I want to solve the following optimization problem: (over $x_1,\dots,x_n,\beta$, where $n,c$ are constants) $$ \max \sum_{i=1}^n x_i (n-i)\\ \text{s.t. } \sum_{i=1}^n x_i =1, \\ x_1\leq \dots\leq x_{\frac n 2}\leq \beta \leq x_{\frac {n+1}{ 2}}\dots \leq x_n ,\\ \sum_{i=1}^n |x_i-\beta|=c. $$ Intuitively, if $c=0$, then the solution is $x_1=\dots=x_n=\frac 1 n $. When $c$ increases, I suspect the objective value decreases.
I could simulate this problem with different values of $c$ and find some structure in the output, but I wonder whether there's a nice and elegant analysis I fail to see. Any ideas?
Edit: added a constraint on $\beta$.
Thanks!
If you drop the last restriction, the optimal solution is given by $x_1=x_2=\cdots = x_n = \frac 1n$. Back tooth original problem, if $c<0$, there is no solution. If $c\ge 0$ you can solve for beta and get $\beta= \frac{1 \pm c}{n}$.

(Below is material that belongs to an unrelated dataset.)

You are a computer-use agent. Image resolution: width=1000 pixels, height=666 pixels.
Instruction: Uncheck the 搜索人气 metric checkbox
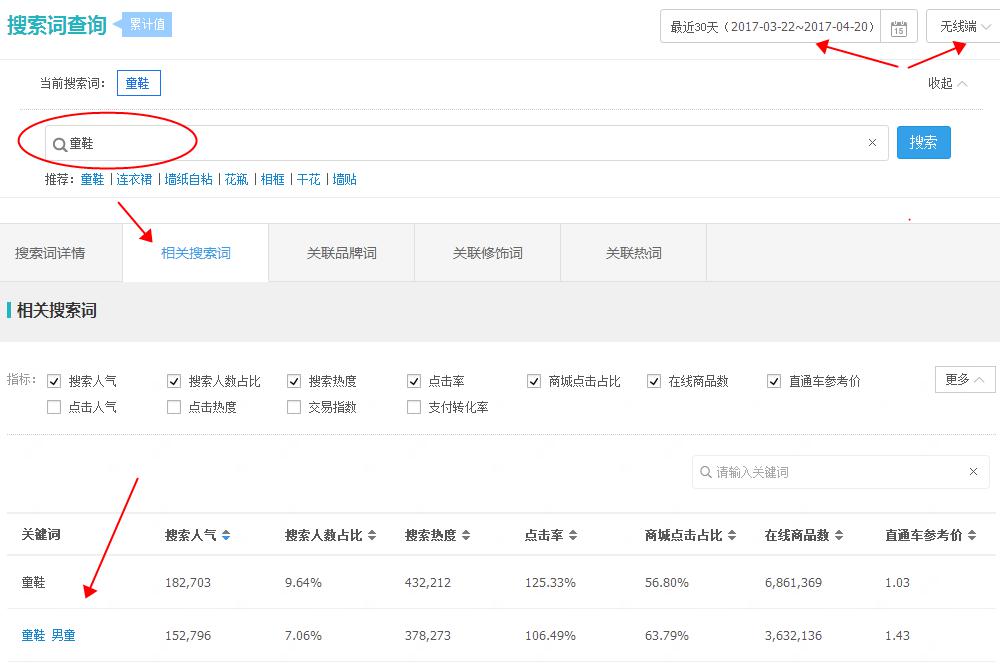click(x=54, y=380)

For these values of $\beta$ we are able to match the maximum in the larger set (without the last restriction), which will obviously be also the maximum in the original admissible region.
IMPORTANT: The OP was edited and the second restriction now includes $\beta$ (and $n$ seems to be even). In this case $\beta$ cancels out in the last restriction and it can be replaced by
$$ - x_1 - \cdots - x_{\frac{n}{2}} + x_{\frac{n}{2}+1}+ \cdots x_n = c $$
The optimal solution is now given by $x_1=x_2= \cdots = x_{\frac n2} = \frac{1-c}{n}$ and $x_{\frac n2 + 1} = \cdots = x_{n} = \frac{1+c}{n}$ and $\beta = \frac 1n$.